Valerio Renzi, giornalista, da anni si occupa di destre radicali e culture di destra, prova a rispondere in un saggio in uscita per Fandango, Le radici profonde – La destra italiana e la questione culturale.

L’autore, caporedattore della cronaca romana del quotidiano online Fanpage.it, ha scritto La politica della ruspa – La Lega di Salvini e le nuove destre europee (Edizioni Alegre, 2015) e Fascismo Mainstream (Fandango Libri, 2021). E con Le radici profonde punta a indagare sull’atteggiamento della destra nei confronti della cultura.

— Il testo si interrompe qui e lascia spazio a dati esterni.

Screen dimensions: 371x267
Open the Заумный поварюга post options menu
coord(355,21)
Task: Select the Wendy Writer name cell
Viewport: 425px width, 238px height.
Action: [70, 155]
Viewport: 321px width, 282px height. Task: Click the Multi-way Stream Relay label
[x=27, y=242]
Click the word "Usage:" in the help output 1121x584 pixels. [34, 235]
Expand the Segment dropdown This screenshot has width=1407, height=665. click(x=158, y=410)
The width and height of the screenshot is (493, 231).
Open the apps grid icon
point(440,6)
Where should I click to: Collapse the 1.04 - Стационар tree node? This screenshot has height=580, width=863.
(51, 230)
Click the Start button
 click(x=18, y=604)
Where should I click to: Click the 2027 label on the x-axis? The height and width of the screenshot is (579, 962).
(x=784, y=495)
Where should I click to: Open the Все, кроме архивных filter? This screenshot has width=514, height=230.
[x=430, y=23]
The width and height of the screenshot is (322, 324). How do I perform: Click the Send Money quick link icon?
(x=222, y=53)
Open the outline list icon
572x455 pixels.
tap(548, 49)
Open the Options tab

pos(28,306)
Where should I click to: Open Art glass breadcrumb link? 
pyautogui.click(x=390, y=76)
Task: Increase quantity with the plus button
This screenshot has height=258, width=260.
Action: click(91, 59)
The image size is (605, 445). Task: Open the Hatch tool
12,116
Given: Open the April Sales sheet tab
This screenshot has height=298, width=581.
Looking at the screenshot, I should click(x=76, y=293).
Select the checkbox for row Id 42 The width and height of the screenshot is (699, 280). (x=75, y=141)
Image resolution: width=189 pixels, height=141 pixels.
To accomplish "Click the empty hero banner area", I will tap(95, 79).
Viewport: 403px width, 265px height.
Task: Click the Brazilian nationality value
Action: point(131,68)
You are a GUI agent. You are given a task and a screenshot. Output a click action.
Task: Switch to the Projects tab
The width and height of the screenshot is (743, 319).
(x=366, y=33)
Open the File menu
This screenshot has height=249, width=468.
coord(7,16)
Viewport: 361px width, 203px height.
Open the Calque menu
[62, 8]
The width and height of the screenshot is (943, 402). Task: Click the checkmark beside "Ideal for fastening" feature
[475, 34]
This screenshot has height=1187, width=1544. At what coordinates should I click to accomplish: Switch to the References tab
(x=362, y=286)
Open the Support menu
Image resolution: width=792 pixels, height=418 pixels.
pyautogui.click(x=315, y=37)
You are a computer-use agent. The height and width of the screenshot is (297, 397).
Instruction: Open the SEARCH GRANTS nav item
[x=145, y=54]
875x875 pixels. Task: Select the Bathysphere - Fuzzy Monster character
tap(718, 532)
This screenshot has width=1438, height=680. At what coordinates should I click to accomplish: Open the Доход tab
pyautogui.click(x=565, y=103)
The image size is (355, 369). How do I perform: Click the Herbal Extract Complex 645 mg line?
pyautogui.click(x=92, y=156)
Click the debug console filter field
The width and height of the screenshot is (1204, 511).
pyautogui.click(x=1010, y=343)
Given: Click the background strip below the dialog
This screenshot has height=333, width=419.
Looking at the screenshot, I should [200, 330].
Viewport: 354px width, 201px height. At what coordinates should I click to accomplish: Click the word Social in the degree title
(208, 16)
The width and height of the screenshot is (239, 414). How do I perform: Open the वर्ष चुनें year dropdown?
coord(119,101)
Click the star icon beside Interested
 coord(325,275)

In pochissimi, per Renzi, hanno infatti un’idea anche solo vaga della cultura, degli autori, della genealogia delle idee e della bibliografia di cui si è nutrita la destra italiana dal dopoguerra a oggi. Di conseguenza, ricostruire la “dieta culturale” di chi oggi ha in mano le leve del potere del Paese è un’esigenza essenziale per capire come vede il mondo.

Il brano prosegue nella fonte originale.